To do ▸ Pull every line that holds the word "browser" from the entries.

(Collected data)
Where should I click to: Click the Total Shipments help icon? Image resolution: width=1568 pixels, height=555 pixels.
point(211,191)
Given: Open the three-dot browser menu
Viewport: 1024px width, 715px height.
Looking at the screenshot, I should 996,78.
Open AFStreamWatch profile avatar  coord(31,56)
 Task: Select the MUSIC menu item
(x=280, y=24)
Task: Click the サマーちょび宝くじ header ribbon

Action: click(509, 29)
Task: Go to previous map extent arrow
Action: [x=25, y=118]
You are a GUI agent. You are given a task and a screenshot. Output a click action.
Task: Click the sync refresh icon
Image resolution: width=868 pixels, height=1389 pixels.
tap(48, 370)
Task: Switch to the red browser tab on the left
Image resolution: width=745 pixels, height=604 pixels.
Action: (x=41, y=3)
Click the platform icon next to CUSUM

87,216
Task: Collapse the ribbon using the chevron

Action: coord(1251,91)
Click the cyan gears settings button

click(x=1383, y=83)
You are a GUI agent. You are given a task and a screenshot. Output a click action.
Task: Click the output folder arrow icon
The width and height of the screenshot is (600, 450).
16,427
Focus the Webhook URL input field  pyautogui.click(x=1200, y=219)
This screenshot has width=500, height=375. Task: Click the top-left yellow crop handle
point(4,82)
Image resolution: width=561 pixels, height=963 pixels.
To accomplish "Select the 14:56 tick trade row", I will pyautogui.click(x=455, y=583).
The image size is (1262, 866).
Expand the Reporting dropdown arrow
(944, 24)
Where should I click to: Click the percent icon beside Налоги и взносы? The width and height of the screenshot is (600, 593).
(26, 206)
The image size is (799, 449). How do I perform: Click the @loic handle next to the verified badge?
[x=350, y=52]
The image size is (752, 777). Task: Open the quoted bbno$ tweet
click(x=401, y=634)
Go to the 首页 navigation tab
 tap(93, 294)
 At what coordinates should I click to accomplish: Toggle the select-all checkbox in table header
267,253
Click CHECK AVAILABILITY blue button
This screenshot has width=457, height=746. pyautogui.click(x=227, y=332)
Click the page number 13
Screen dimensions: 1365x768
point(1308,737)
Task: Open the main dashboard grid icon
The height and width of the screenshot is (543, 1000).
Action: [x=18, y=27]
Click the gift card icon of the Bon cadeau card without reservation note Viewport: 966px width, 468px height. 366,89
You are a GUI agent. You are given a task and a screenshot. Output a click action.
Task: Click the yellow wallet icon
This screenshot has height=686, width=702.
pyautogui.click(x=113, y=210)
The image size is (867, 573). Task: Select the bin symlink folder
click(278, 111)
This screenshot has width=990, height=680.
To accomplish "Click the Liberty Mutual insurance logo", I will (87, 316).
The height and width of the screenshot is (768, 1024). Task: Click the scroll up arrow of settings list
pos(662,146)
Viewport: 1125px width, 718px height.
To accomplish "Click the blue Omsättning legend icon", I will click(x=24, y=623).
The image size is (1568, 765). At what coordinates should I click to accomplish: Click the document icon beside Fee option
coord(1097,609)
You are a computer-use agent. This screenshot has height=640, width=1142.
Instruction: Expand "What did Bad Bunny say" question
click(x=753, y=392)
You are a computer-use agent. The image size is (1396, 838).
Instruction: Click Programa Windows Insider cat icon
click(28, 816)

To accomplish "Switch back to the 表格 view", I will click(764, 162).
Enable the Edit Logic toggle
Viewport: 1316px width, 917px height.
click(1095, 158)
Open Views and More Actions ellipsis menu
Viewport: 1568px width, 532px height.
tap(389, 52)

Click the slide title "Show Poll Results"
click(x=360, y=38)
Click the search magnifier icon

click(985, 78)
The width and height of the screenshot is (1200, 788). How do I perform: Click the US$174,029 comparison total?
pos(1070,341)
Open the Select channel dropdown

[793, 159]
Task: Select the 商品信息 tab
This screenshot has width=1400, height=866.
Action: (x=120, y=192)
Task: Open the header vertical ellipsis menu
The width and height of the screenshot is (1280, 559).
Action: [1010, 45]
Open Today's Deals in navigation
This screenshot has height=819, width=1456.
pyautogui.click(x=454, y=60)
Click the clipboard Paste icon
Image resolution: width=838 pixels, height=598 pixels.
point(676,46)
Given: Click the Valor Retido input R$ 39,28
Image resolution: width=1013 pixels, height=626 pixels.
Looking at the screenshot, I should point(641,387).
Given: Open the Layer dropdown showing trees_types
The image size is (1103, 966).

Your response ▸
Given: Open the three-dot browser menu
Task: Switch to the red browser tab on the left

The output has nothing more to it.